## Extrait à lire:

L’église était menacée sur un site islamiste

L'église d'Alexandrie visée par un attentat dans la nuit du Nouvel An figurait sur une liste de lieux de culte coptes désignés comme cibles par un site internet d'Al-Qaïda. Choumoukh al-Islam avait publié le 2 décembre une liste d’une cinquantaine d’églises coptes en Égypte mais aussi en Europe, accompagnée d’un message sans équivoque : l’auteur y invitait "tout musulman qui se soucie de la réputation de ses sœurs à faire exploser" ces lieux de culte au moment où "ils seront remplis". La révélation de cette liste oriente un peu plus les autorités égyptiennes vers la piste d’Al-Qaïda.

C’est un Noël au goût de sang que s’apprêtent à fêter les coptes d’Égypte, vendredi 7 janvier, une semaine jour pour jour après le sanglant attentat de l’église des Saints, à Alexandrie, et un an après l’attaque de l’église Saint-Jean à Louxor, qui avait fait 7 morts.

Pour éviter un nouveau bain de sang, le dispositif policier a été renforcé devant plusieurs églises orthodoxes du Caire et d'Alexandrie. Ainsi, les véhicules ne sont plus autorisés à stationner à proximité des édifices religieux.

Affrontements au Caire et à Alexandrie

Mais ces mesures viennent trop tardivement pour la communauté copte à bout de nerfs. Une ambiance électrique régnait dimanche au Caire et à Alexandrie, à la sortie de la messe, où des centaines de manifestants ont affronté les forces de l’ordre pendant plusieurs heures. Dans la capitale égyptienne, des dizaines d’entre eux ont jeté des projectiles sur les policiers dans un quartier copte.

"Les gens sont remontés (...). La colère a commencé à monter chez les coptes et risque de se transformer en violence comme à Omraniya", estime le révérend Abdel Massih Bassit, professeur à l’Institut copte orthodoxe du Caire. Omraniya, ce quartier du sud-ouest du Caire où les autorités avaient refusé, en novembre dernier, la transformation d'un centre communautaire en lieu de culte orthodoxe. Conséquence : de violentes manifestations, et deux morts parmi les coptes.

## Problèmes à résoudre:
(1) Recopiez fidèlement le passage de l'extrait sur l'attentat d'Alexandrie, en commençant aux mots « L'église d'Alexandrie visée » et en vous arrêtant après « fait 7 morts. ».
(2) D'après l'extrait sur l'attentat d'Alexandrie, à quelle date le site Choumoukh al-Islam avait-il publié sa liste d'églises coptes ?

## Données présentées:

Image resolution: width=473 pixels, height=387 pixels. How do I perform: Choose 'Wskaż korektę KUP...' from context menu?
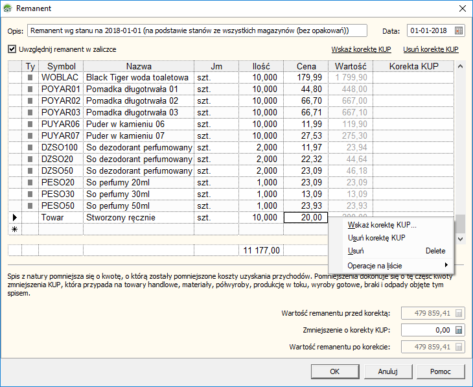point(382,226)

==

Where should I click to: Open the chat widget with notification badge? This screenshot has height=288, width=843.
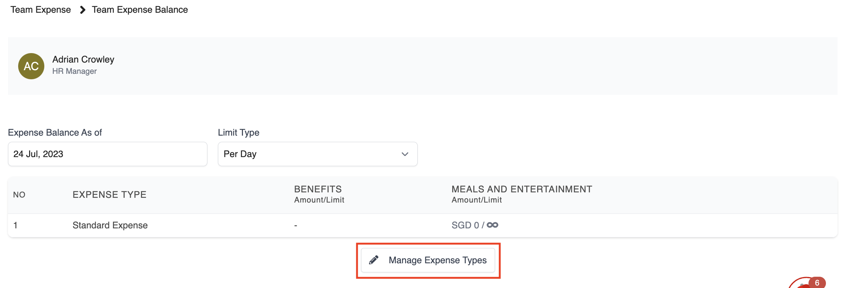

## Solutions proposées:
(1)
L'église d'Alexandrie visée par un attentat dans la nuit du Nouvel An figurait sur une liste de lieux de culte coptes désignés comme cibles par un site internet d'Al-Qaïda. Choumoukh al-Islam avait publié le 2 décembre une liste d’une cinquantaine d’églises coptes en Égypte mais aussi en Europe, accompagnée d’un message sans équivoque : l’auteur y invitait "tout musulman qui se soucie de la réputation de ses sœurs à faire exploser" ces lieux de culte au moment où "ils seront remplis". La révélation de cette liste oriente un peu plus les autorités égyptiennes vers la piste d’Al-Qaïda.

C’est un Noël au goût de sang que s’apprêtent à fêter les coptes d’Égypte, vendredi 7 janvier, une semaine jour pour jour après le sanglant attentat de l’église des Saints, à Alexandrie, et un an après l’attaque de l’église Saint-Jean à Louxor, qui avait fait 7 morts.

(2) Le 2 décembre.